The surcharges that shipping lines collect from shippers are currently trending downwards, in line with freight rates. According to the latest price quotation from the shipping line Yang Ming regarding adjustments to international sea freight prices and surcharges at Vietnamese seaports, not only have year-end sea freight rates seen a decline, but the carriers’ surcharges are also trending down, especially the fuel surcharge.
Specifically, the fuel surcharge for the South Asia region decreased from 8 million VND/40-foot container in October to 6.5 million VND/40-foot container from November 2022. The fuel surcharge for the Red Sea region decreased from 12.09 million VND/40-foot container to 9.8 million VND/container. Similarly, the surcharge for a 40-foot container in the Red Sea region was 17.4 million VND in October, now reduced to 14.2 million VND.
Not just Yang Ming, according to a sea transport enterprise, many companies are sharply reducing freight rates to compete for cargo during these difficult times.
According to this enterprise, current regulations require most sea transport companies to publicly list their freight rates and report them to state management agencies. However, “they have many ways to reduce prices, including sharply cutting various surcharges,” this representative stated.
Mr. Nguyen Thanh Cuong, Deputy General Director of Vfracht Da Nang Transport and Chartering JSC, said that many shipping lines have now reduced surcharges, even lumping them into the freight rate for their price quotes.
Mr. Cuong analyzed that during periods of high freight rates, shipping lines often separated surcharges from the base rate. Typically, for routes from Vietnam to China, the THC (Terminal Handling Charge) is about 120 USD/20-foot container and 180 USD/40-foot container. Meanwhile, the fuel surcharge also fluctuated around 150-300 USD/20-foot container.
But now, many shipping lines have bundled the surcharges with the freight rate for cargo from Vietnam to some Chinese ports. Accordingly, the announced rate fluctuates at just over 100 USD/20-foot container.

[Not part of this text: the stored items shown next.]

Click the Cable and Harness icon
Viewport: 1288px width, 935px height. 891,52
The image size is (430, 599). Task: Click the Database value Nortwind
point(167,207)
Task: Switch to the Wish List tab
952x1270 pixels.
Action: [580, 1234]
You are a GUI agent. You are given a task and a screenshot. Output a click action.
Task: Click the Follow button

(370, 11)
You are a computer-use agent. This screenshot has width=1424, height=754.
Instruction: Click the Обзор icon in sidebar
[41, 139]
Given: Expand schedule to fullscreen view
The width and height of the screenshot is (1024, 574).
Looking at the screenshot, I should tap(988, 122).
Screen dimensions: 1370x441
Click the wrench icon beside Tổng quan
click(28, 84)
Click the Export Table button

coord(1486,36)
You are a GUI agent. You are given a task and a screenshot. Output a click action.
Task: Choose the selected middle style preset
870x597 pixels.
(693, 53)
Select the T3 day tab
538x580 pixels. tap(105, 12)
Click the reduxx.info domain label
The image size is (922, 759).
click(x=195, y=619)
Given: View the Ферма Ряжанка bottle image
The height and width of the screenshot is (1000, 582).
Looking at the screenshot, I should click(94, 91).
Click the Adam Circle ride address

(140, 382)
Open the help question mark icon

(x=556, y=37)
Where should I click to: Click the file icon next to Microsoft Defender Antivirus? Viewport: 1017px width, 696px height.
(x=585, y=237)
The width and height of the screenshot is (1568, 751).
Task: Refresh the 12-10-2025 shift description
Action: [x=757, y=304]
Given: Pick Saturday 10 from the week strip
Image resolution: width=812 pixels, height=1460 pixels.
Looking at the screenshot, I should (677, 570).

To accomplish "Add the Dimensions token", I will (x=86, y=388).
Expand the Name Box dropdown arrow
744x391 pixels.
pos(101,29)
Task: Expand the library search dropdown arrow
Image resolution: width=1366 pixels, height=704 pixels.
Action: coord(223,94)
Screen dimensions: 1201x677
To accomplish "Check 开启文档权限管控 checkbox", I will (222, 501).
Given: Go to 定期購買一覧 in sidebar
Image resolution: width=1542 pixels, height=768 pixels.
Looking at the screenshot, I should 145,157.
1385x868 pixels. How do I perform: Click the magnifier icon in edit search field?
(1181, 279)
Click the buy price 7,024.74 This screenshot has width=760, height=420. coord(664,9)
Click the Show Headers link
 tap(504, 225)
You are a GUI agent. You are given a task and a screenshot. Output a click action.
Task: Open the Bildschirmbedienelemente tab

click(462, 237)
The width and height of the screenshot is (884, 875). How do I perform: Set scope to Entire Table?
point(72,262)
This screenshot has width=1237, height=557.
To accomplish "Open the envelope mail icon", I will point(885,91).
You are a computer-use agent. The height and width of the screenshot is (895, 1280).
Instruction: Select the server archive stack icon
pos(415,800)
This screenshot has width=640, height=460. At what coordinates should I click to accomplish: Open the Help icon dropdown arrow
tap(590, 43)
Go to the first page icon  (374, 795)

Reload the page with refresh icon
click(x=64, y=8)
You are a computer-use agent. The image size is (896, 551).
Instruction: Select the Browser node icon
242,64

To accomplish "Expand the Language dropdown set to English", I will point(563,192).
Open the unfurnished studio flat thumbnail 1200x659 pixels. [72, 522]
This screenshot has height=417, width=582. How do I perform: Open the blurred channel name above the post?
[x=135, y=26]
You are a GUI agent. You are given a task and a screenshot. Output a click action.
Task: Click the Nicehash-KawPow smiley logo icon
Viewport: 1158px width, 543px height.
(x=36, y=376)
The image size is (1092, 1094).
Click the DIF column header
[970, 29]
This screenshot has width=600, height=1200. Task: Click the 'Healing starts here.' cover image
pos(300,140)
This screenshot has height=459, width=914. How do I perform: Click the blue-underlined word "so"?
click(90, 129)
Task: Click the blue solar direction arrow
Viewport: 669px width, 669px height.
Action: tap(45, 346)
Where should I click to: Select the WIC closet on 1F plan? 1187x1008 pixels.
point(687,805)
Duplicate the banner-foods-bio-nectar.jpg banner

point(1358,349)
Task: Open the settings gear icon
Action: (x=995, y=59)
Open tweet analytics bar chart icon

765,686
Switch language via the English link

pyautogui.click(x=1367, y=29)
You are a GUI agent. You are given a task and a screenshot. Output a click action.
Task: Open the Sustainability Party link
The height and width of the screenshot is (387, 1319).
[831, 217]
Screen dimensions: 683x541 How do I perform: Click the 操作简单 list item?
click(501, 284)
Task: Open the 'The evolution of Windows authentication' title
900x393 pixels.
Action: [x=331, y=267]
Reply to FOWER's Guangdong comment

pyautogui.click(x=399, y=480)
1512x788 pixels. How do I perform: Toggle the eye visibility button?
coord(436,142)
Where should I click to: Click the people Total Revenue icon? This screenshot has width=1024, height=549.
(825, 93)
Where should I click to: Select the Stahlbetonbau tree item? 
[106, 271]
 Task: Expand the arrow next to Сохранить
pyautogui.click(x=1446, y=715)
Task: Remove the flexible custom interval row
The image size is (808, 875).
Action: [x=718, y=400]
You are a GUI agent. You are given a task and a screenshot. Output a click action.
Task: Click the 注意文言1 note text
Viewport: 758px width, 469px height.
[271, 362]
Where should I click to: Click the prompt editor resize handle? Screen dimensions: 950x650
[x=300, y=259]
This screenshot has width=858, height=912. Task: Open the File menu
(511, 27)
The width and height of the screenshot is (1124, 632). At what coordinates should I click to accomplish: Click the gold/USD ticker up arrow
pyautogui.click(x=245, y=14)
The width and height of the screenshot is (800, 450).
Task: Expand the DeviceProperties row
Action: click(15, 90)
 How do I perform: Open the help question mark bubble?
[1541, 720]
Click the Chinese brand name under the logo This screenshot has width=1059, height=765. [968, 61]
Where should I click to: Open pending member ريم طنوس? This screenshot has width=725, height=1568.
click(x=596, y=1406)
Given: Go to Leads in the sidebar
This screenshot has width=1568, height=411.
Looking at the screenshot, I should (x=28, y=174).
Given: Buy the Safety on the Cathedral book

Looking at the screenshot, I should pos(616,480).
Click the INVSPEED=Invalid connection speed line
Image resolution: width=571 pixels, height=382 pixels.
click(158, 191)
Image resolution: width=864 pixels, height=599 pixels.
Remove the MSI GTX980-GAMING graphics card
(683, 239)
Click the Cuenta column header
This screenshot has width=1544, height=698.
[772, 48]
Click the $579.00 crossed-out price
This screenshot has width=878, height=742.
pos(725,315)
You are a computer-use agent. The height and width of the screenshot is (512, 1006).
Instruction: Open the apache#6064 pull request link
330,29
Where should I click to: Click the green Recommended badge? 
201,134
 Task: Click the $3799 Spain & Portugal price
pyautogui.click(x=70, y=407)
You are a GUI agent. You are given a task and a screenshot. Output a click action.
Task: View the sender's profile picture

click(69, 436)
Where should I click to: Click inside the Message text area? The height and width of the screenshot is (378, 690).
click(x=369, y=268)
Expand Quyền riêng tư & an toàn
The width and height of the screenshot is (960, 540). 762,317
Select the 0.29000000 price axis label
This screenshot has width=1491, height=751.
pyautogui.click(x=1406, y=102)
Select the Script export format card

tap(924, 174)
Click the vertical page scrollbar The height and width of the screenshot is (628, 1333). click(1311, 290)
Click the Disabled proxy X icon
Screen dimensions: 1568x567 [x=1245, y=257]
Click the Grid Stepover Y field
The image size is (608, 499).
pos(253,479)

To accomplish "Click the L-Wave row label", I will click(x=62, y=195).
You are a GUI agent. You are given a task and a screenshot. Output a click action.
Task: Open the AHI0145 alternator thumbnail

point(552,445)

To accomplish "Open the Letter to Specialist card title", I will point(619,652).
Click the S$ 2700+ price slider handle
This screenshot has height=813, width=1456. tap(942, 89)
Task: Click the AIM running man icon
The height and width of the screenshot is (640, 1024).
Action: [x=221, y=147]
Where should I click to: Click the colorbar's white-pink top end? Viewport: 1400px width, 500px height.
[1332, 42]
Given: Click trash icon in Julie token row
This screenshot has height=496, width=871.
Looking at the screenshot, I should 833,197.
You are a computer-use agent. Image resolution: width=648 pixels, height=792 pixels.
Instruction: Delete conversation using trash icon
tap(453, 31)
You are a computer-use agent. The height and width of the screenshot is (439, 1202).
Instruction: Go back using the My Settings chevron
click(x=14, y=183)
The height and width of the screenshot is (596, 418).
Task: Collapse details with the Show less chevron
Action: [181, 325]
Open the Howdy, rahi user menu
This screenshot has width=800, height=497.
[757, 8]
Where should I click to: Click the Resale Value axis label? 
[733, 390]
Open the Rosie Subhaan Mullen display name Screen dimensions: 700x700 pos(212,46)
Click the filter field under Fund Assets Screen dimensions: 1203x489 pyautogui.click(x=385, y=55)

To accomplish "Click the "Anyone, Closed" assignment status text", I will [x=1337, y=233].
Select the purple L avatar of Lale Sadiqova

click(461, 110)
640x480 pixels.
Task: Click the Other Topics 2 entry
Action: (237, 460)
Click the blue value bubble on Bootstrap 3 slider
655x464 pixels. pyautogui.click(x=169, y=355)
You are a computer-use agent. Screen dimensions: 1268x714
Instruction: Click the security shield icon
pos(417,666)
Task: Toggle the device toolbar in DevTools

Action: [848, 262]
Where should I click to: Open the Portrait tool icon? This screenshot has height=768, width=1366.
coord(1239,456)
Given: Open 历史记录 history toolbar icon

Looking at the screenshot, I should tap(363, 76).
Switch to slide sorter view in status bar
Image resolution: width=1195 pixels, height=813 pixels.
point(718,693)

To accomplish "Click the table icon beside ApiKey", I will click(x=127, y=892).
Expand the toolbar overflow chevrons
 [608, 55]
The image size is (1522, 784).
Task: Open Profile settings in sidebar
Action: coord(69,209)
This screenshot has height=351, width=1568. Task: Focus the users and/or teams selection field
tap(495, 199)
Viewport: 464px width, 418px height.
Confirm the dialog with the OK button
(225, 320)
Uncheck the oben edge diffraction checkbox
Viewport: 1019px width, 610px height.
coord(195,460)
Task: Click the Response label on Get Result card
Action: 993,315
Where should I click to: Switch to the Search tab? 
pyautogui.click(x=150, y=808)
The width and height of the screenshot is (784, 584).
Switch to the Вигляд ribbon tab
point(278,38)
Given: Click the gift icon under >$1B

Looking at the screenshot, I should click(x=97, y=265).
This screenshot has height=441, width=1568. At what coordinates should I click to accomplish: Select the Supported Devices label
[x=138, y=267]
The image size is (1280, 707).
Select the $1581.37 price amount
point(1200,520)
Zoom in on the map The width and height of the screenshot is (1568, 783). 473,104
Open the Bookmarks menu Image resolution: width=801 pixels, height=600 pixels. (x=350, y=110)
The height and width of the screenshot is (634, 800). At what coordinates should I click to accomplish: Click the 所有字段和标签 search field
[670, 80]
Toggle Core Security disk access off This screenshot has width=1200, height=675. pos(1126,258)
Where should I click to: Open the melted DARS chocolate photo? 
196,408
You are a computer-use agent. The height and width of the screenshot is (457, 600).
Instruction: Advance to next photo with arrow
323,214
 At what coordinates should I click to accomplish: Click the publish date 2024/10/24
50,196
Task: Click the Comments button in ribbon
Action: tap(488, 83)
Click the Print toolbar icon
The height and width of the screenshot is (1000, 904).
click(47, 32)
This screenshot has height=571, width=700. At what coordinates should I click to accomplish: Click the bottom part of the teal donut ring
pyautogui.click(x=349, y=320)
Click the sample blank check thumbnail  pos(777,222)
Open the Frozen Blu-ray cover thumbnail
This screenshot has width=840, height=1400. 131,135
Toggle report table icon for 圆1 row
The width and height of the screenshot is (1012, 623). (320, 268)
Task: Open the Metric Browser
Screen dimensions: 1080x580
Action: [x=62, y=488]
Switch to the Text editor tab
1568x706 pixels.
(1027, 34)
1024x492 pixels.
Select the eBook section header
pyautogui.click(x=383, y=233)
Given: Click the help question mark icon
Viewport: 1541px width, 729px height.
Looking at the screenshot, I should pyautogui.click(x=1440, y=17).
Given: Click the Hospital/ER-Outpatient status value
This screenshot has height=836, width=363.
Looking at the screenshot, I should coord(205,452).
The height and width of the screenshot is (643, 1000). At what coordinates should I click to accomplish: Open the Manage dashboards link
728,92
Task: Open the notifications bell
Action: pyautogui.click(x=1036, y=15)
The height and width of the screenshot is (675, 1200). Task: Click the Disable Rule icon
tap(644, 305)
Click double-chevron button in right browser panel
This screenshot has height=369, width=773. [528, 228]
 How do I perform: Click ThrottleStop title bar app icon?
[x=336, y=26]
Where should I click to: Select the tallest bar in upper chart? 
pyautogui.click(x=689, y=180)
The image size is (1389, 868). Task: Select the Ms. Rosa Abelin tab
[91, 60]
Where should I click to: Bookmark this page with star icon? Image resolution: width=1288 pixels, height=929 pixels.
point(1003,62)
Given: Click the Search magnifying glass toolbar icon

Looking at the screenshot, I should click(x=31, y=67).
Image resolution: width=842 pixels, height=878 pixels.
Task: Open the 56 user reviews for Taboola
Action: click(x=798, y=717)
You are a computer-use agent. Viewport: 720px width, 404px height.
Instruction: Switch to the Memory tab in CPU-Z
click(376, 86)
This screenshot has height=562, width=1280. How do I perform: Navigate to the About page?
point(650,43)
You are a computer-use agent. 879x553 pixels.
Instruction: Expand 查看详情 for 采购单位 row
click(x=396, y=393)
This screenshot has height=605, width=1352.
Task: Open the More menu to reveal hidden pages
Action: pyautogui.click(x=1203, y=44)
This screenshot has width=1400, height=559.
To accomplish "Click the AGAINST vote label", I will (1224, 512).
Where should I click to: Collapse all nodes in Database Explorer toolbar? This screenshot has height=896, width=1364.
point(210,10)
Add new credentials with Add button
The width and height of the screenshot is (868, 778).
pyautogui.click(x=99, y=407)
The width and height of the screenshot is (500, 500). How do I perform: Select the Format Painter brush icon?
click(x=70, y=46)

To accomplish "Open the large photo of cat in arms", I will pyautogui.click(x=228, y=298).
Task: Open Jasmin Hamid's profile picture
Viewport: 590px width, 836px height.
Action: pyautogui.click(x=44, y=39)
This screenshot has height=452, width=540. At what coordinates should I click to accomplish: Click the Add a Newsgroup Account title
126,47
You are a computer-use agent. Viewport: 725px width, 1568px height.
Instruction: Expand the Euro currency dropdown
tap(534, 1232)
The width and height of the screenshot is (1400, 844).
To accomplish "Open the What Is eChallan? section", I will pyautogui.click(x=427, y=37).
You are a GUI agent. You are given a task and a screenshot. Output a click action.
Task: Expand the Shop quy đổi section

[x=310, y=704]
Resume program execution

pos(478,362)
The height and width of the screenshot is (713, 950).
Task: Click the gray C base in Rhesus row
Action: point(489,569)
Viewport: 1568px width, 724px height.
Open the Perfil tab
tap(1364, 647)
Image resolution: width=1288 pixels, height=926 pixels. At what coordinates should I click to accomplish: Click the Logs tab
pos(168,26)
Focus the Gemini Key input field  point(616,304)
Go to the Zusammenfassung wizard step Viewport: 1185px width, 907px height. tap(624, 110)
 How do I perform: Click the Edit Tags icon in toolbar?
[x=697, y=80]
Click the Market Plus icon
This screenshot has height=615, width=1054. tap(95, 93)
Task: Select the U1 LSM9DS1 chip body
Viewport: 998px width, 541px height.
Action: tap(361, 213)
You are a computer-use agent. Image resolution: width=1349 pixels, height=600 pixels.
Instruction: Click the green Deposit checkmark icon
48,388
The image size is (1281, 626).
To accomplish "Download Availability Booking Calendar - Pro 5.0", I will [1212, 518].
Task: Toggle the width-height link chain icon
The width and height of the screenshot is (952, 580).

“Production has stagnated, and consumer markets have shrunk, leading to a decline in transport demand. Shipping lines have to lower their rates to compete for cargo,” the Vfracht Da Nang leader commented.

According to Freightwaves, bunker adjustment factors (fuel surcharges) are rapidly decreasing as carriers switch to fuel cost-saving measures.
Specifically, Zim’s bunker adjustment factor from the US West Coast to Asia will be 32% lower in Q1 2023 compared to Q4 2022, dropping to 720 USD per 40-foot container. Evergreen’s US West Coast – Asia surcharge peaked in Q3 2022 but could fall by 41% in the near future.
On the US East Coast – Asia route, the bunker adjustment factor for the shipping line Cosco will decrease by 21% from Q3 2022 to Q1 2023, down to 1,425 USD/FEU. The surcharge for CMA CGM is also projected to fall by 21% from Q4 2022 to Q1 2023, down to 1,098 USD/FEU.